Once you have secured your contract, what are the next steps?

1. Form your own Limited company

Simply choose your company name and form your Limited company online, appoint yourself as the company director and shareholder, if you are a ‘one person’ Limited company your company will be formed within a few hours. Thankfully over the last few years the government has simplified the formation process in an attempt to encourage new businesses.

Once your company has been incorporated you will then need to forward on your certificate of incorporation to your end client or agency.

2. Set up your business bank account

A Limited company is treated as a separate entity from you the director and it has to be clear that the money from the company is separate to your own personal account. 

With your new Limited company you’ll need a company bank account for your client to pay you into. Getting a business bank account takes a couple of weeks so it’s best to do it as soon as possible to ensure you don’t incur any delays in getting paid. Unlike personal banking, most business banking is chargeable with the bank often charging a fixed monthly fee and or charges per transaction. Many banks offer the first years banking free and then charge after. If you want to find out more about business banking - Cater Allen who offer free business banking, click here to find out more.

3. Register your company for VAT

Registering your company for VAT entitles you to reclaim the tax you have been charged when purchasing goods for your company.

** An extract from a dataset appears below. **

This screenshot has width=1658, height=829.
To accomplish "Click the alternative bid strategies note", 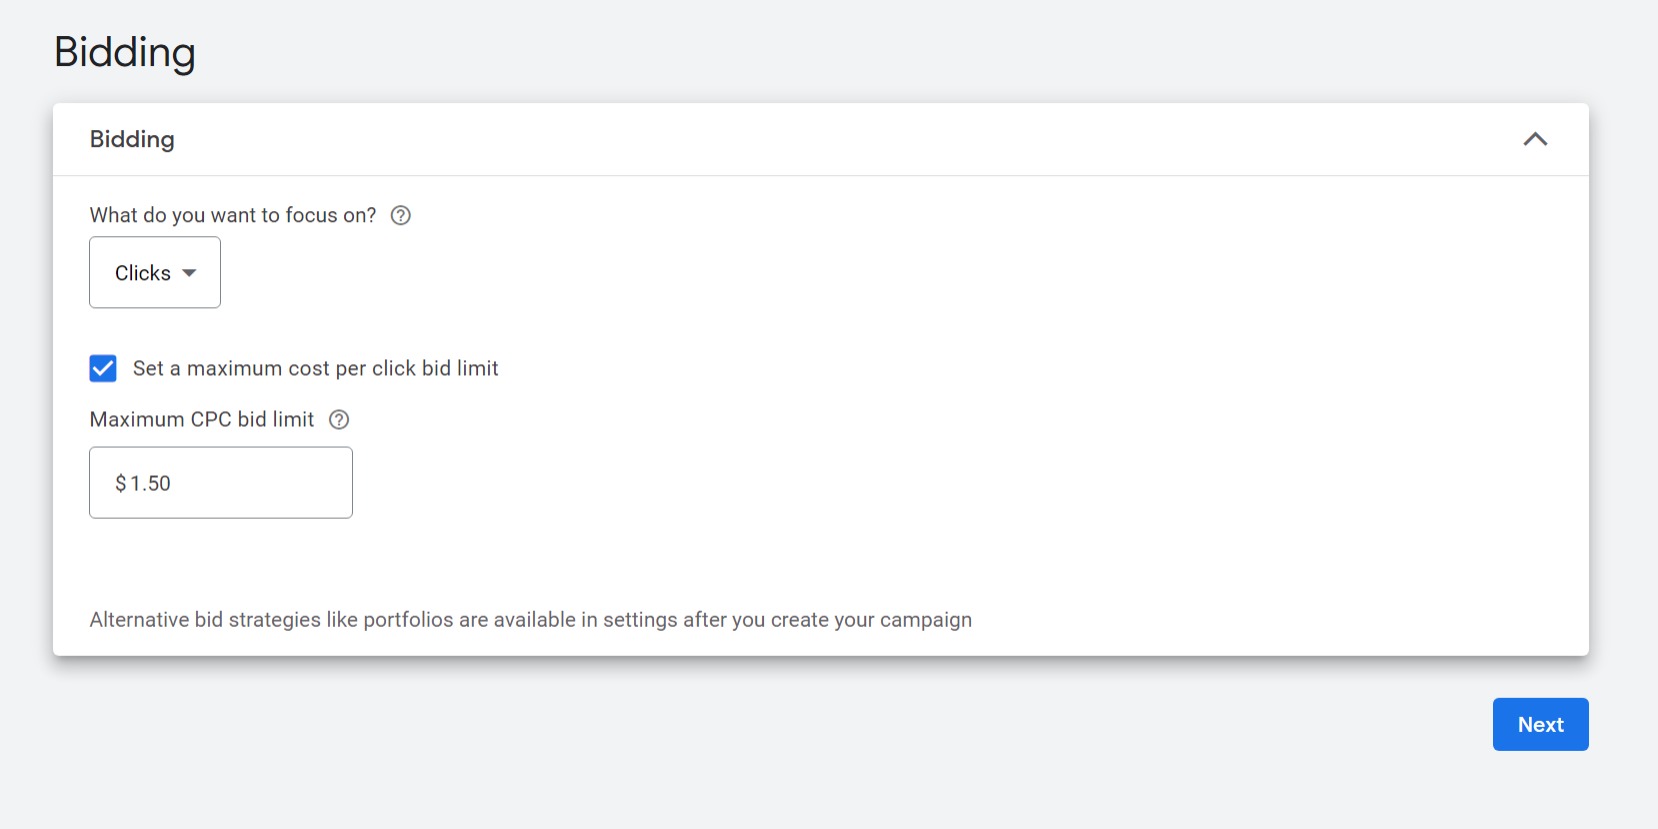I will [530, 620].
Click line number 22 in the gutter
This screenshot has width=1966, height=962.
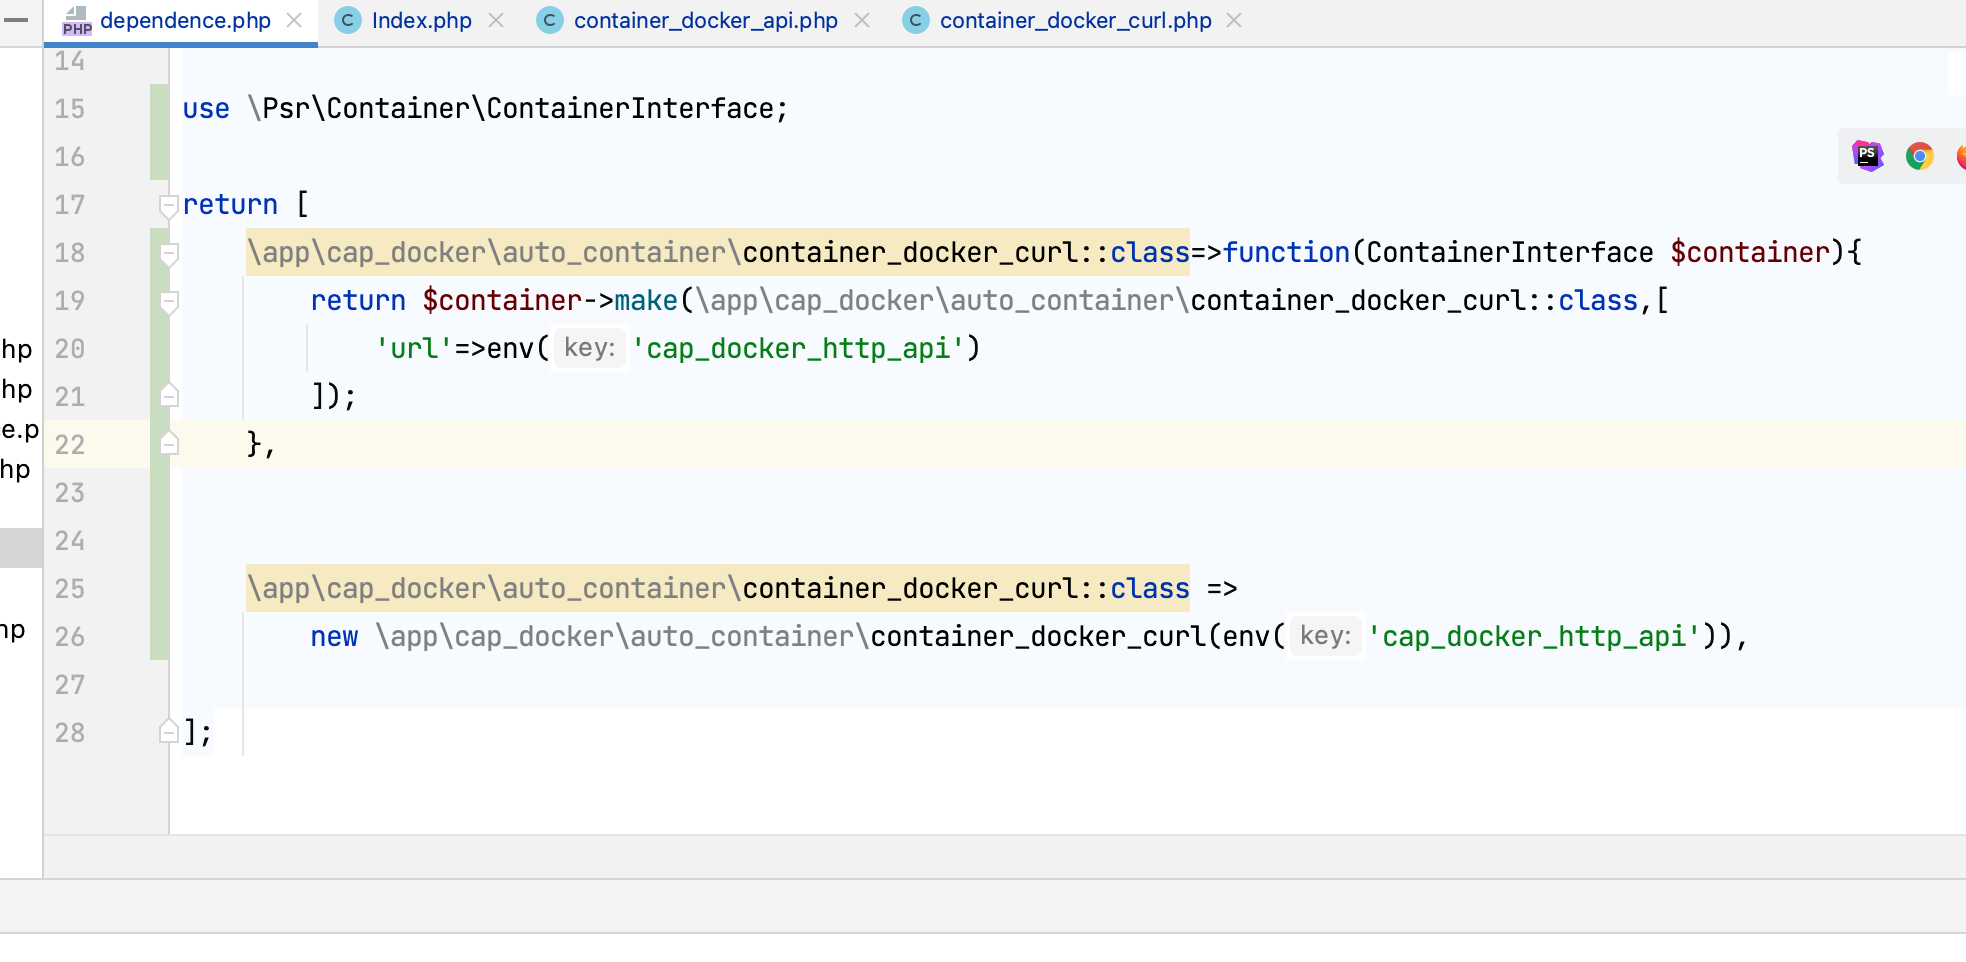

Most contractors working through their own Limited company choose to register for the Flat Rat VAT Scheme (FRS). FRS is a special incentive introduced by the government to simplify tax. You would charge 20% on all invoices (or whatever the prevailing VAT rate is), but pay back the HM Revenue and Customs at a lower rate, with your company keeping the difference as extra profit. The scheme is simple enough but it would be advisable to have a chat with an accountant to understand exactly how it works and what lower rate you should pay back at.

4. Do you need Professional Indemnity Insurance?

As with any profession, if you provide a service, you could potentially be challenged for the work you have done. It is therefore advisable to have cover; some clients will mandate levels of cover and also different professions attract different premiums. Click here to find out about Professional Indemnity Insurance.

5. Appoint an accountant

Appointing an accountant will help save you time, stress and worry when managing you tax affairs allowing you time and energy to concentrate on your contracting career. Whilst managing and running your own Limited company you will have questions on topics such as tax, dividends, expenses, and bookkeeping, so it’s best look into a contractor accountant who won’t charge you for every phone call or email you make. It’s also best to look for an accountant that offers free meetings as sometimes, maybe not all the time, it is handy and helpful to be to discuss things face to face.  There are many accountants who specialise in dealing with contractors and will be able to provide specialist advice.